Purpose: To assess the preparedness of public health care facilities in the provision of breast and cervical cancer services. Specifically, healthcare providers knowledge on risk factors, screening, symptoms, diagnosis and treatment as well as availability of medical equipment required for breast and cervical cancer management. Methods: A cross-sectional service provision assessment (SPA) survey conducted in Busia and Trans-Nzoia counties of Western Kenya between October and December 2018. Interviewer assisted questionnaires were used to collect data from healthcare workers while a structured facility questionnaire was used to assess the level of preparedness of the selected public healthcare facilities stratified by their level of care. Statistical analysis was done using STATA version 15. Results: We enrolled 73 healthcare workers 37 (50.6%) of whom were nurses, followed by clinical officers and medical officers.
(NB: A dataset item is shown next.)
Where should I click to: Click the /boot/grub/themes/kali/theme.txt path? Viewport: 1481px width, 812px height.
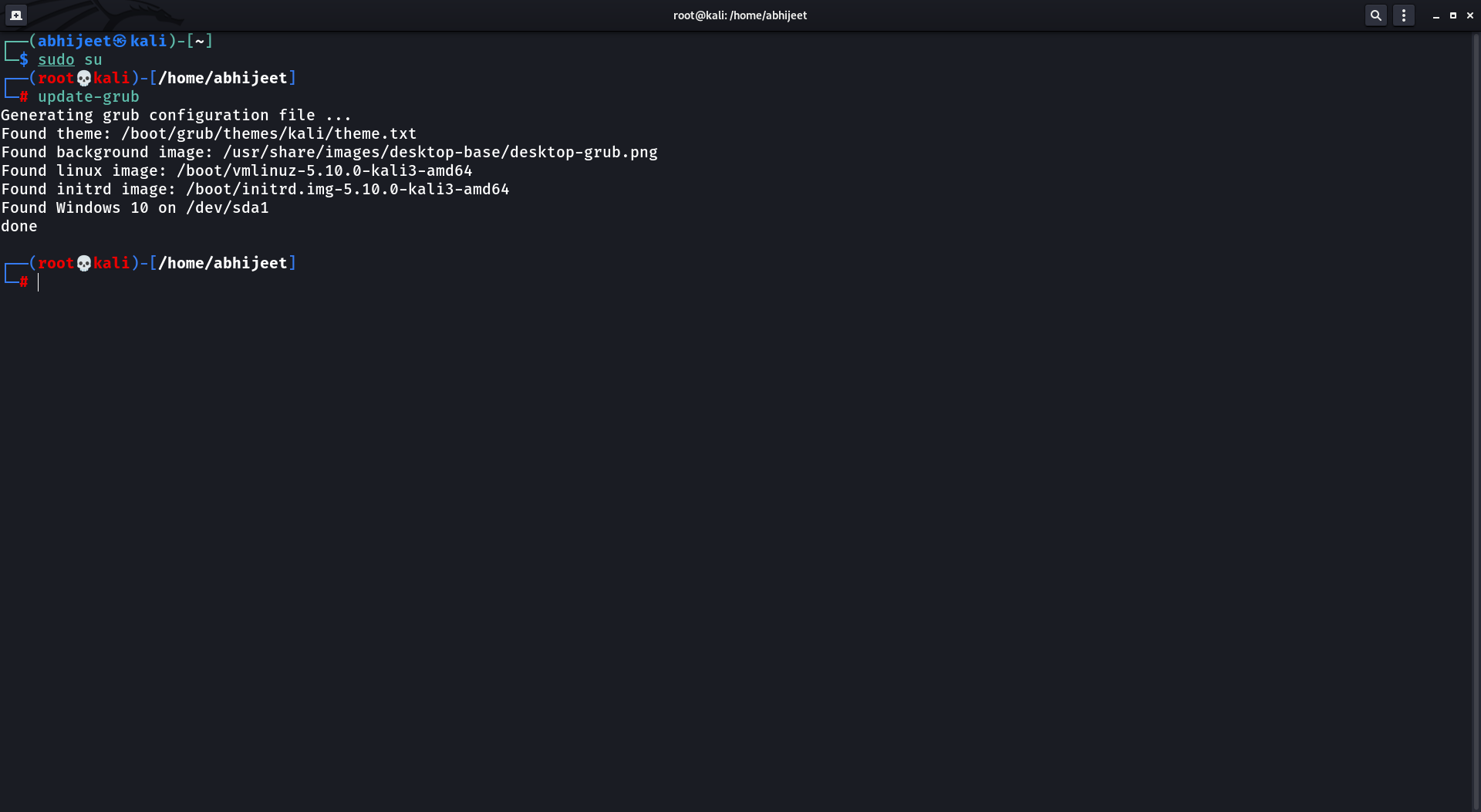pos(268,133)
The highest proportion of knowledge on risk factors and screening of breast and cervical cancer was reported among medical officers or consultant physicians, followed by clinical officers. Nurses scored highly on the symptoms of breast and cervical cancer. The medical equipment required for breast and cervical cancer screening and diagnosis were found in most facilities; however, there were no core-biopsy needles or mammograms found. A single LEEP equipment was found in a health center within Trans Nzoia while two LEEP equipment were stationed at the Busia county hospital. Conclusion: A below average level of knowledge on breast and cervical cancer among the healthcare workers attending to patients in public healthcare facilities was found in both Busia and Trans Nzoia counties. Furthermore, there was a disparity in the distribution and quantity of priority medical equipment for the screening, diagnosis and treatment of breast and cervical cancer in the two county hospitals.